Wenn die Volksparteien die Jugend zurückgewinnen wollte braucht es eine Rückbesinnung auf Inhalte. Credits: Jennifer Fey

Weg mit der Arroganz, her mit Inhalten: Wie die „Volksparteien“ die Jugend zurückgewinnen können

Seit den Wahlen zum Europäischen Parlament Ende Mai geht es für die Volksparteien in Deutschland um alles – außer um Europa. 

Die Wahlergebnisse haben das gemütliche Vor-sich-hin-verwalten der GroKo durcheinandergewirbelt. Jetzt ist die SPD-Führungsriege wieder beschäftigt mit genossenschaftlichem Köpferollen, die Kanzlerin lässt sich von Elitestudentinnen für Erfolge feiern, die nicht wirklich ihre eigenen sind (Ehe für alle, Mindestlohn, Atomausstieg) (bento), und der Rest der Unionsspitze zeigt panisch mit dem Schimpfefinger auf alle, die „schuld“ am Wahlergebnis sind – YouTuber, Grüne, Linke (Paul Ziemiak) – außer auf sich selbst.

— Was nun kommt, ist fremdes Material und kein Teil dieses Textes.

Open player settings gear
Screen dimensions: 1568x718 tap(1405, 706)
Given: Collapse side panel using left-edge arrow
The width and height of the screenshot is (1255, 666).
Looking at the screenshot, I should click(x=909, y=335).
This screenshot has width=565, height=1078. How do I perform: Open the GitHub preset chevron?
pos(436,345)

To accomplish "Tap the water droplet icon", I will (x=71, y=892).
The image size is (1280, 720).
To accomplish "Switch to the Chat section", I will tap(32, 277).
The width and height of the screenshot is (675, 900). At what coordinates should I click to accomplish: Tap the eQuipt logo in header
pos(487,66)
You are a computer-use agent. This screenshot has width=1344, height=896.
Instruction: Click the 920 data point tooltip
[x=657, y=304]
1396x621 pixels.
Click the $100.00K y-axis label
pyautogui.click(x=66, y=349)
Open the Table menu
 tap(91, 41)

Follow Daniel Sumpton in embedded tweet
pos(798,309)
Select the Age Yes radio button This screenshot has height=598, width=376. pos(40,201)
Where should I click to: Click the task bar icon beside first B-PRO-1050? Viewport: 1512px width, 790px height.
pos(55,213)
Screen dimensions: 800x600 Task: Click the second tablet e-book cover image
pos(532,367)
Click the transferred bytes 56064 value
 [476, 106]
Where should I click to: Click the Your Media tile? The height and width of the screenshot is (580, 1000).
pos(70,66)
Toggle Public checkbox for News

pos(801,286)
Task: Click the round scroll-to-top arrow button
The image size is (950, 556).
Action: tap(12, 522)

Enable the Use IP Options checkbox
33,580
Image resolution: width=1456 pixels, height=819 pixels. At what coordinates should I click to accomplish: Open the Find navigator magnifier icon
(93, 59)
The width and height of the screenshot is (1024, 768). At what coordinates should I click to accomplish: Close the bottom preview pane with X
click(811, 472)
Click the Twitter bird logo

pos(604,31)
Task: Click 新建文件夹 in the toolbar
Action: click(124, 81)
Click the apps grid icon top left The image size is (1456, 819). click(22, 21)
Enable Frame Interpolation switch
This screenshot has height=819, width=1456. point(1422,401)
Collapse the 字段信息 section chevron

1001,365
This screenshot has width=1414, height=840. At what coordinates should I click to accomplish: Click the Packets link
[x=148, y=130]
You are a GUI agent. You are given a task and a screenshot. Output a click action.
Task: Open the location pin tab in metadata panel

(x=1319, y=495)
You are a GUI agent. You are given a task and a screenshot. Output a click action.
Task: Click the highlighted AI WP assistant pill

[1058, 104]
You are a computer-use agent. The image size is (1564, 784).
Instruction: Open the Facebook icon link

Als Beobachterin dieses Spektakels möchte man nur noch: Kopfschütteln und Fremdschämen. Über PDF-Dokumente, Selbstfindungsversuche und die Machtversessenheit der Volksparteien. Sonst sind sie immer gerne dafür zu haben, die Jugend in die Verantwortung zu nehmen: zum Beispiel, in dem sie sich eine ordentliche Rentenreform spart und die Probleme eines Generationenvertrages bei schrumpfender Bevölkerung ignoriert.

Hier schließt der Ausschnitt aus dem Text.